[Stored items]

· · · · ·

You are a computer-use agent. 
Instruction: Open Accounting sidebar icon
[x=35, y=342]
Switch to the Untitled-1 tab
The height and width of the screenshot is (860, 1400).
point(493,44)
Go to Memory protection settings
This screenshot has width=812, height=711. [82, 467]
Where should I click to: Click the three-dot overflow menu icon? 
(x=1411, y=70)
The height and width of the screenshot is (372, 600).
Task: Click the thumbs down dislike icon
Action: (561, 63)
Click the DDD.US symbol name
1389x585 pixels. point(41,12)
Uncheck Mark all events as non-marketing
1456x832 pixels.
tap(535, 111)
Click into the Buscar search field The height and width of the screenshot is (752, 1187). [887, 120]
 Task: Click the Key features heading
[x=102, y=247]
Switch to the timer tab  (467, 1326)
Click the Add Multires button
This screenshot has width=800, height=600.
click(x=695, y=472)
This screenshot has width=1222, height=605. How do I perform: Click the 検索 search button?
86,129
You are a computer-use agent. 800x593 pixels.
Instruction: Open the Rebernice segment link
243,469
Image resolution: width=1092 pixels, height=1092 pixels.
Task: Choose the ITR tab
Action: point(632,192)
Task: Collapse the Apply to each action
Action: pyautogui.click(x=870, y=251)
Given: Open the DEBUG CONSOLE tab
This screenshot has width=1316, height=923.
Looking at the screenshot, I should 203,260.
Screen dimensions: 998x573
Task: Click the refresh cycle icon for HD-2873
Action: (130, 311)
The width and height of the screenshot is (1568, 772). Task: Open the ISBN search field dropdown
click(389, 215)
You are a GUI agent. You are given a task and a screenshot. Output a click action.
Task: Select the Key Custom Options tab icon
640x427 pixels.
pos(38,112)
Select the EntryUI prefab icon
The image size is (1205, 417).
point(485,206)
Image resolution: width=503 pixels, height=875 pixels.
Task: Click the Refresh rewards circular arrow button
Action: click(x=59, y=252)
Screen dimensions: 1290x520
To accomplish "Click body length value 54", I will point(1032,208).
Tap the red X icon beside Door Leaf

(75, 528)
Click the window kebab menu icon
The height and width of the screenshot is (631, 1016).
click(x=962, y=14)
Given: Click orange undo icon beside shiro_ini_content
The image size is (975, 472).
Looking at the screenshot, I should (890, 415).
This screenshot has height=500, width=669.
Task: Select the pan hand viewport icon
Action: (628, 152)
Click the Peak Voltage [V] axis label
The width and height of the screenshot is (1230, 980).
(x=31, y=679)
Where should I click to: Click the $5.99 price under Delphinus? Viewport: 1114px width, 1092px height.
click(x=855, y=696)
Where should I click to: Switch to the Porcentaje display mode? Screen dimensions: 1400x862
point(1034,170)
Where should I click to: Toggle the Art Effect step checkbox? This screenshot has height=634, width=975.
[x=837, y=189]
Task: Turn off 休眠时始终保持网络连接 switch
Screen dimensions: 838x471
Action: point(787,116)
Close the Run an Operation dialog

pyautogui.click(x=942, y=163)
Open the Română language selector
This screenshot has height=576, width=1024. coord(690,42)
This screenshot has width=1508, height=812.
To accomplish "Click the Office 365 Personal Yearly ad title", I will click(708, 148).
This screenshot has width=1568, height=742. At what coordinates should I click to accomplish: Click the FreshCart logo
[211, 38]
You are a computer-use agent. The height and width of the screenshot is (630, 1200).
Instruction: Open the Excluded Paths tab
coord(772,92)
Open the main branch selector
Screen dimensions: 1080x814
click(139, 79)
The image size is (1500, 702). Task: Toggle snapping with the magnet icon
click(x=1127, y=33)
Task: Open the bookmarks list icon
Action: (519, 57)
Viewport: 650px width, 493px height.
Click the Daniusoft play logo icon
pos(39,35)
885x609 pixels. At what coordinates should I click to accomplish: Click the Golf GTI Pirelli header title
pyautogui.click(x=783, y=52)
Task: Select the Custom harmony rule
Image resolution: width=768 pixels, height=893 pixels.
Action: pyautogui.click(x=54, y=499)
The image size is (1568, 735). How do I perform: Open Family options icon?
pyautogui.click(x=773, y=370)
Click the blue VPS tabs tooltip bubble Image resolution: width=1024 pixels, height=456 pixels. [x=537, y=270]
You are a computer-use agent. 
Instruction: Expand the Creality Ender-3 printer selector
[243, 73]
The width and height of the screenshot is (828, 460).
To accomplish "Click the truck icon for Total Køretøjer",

· · · · ·

Given the records above, reproduce precisely and only the lines between the line holding "640x427 pixels." and the line holding "Screen dimensions: 1290x520", inclusive.

◆ TASK SOLUTION ◆
640x427 pixels.
pos(38,112)
Select the EntryUI prefab icon
The image size is (1205, 417).
point(485,206)
Image resolution: width=503 pixels, height=875 pixels.
Task: Click the Refresh rewards circular arrow button
Action: click(x=59, y=252)
Screen dimensions: 1290x520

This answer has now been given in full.